凯氏定氮实验的原理与方法测定原理：

待测天然含氮有机物与浓硫酸共热时，被氧化成为二氧化碳和水，而氮转变成氨，氨再与硫酸结合生成硫酸铵。为了加速有机物质的分解反应，在消化时常加入促进剂，硫酸铜可用作催化剂，硫酸钾或硫酸钠可提高消化液的沸点，氧化剂如过氧化氢也能加速反应。

操作方法：样品处理 测定某一固体样品中蛋白质的含量都是按100克物质的干重中所含蛋白质的克数来表示。因此在定氮前应先将固体样品中的水分除去。步骤：先将样品磨细，在已称重的称量瓶中称入一定量样品，然后置105度（100度无法除去非游离水）的烘箱内干燥2小时后称重，以后每1小时再称重，直至2次称重数不变为止。

若样品属于液体物质，可取一定体积经适当稀释后，取一定量进行消化。

消化 根据样品量的多少选择适宜的凯氏烧瓶4个（此处以50毫升为例），其中2个为对照。向烧瓶内加入准确称量的样品，注意要把样品加至烧瓶底部，切勿沾在瓶口及瓶颈上。另外2个作空白对照，好对样品进行校正。

在每个烧瓶中加入约300毫克硫酸钾-硫酸铜混合物（硫酸钾：五水硫酸铜=3：1、6：1或10：1均可），再用量筒加入3毫升浓硫酸。将上述4个凯氏烧瓶放在通风良好处（在通风橱中进行）加热消化。先用小火加热至沸腾。此时会产生大量泡沫，应特别注意不能让黑色物质上升到烧瓶颈部，否则将严重影响分析结果。当混合物停止冒泡，蒸汽与二氧化硫也均匀地放出时，将火焰调节到保持瓶内液体微微沸腾。假若发现瓶颈上有黑色颗粒，应小心地将烧瓶倾斜振摇，用消化液将其洗下。在消化过程中要时常转动烧瓶，使全部样品都浸在消化液中。当消化液呈清澈淡蓝色时即告消化结束。时间一般在5~6小时！若样品中含赖氨酸或组氨酸较多时，消化时间需要延长1~2倍。因为这两种氨基酸中的氮在短时间内不易消化*。

蒸馏 采用改良式凯氏定氮仪。

1、洗涤蒸馏仪：用硼酸指示剂（取100毫升2%硼酸溶液，滴加混合指示剂约1毫升，摇匀后呈紫红色即可；混合指示剂：50毫升0.1%甲烯蓝乙醇+200毫升0.1%甲基红乙醇，存于棕色瓶中）检测是否清洗干净。干净标准：指示剂不变色。

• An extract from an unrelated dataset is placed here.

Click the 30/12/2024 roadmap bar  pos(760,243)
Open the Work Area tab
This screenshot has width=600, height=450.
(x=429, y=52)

2、样品和空白的蒸馏：取2毫升稀释消化液至加样口加入反应室，关闭加样口，另取1个装硼酸指示剂的三角瓶接于冷凝管下端。取30%氢氧化钠（W/W）溶液约10毫升，从加样口缓慢加入，当未加完时关闭，并加入约3毫升蒸馏水，再继续缓慢加入一半后关闭，让剩下的水作液封。将加热器重新放在蒸汽发生器下加热（注：在清洗仪器完毕后应拿走加热器），待三角瓶中液体由紫红变成鲜绿色起开始计时，蒸馏5分钟，然后移动三角瓶使液面离开冷凝管口约1厘米，并用少量蒸馏水洗涤冷凝管口外周，继续蒸馏1分钟。空白同样。

3、清洗仪器：同上，不*指示剂。

滴定 用0.0100mol/L标准盐酸（要标定，费时）滴定三角瓶中收集的氨，直至硼酸指示剂由绿变紫红。

注意：蒸馏时试验室环境中切忌有碱性雾气，否则要影响分析精度。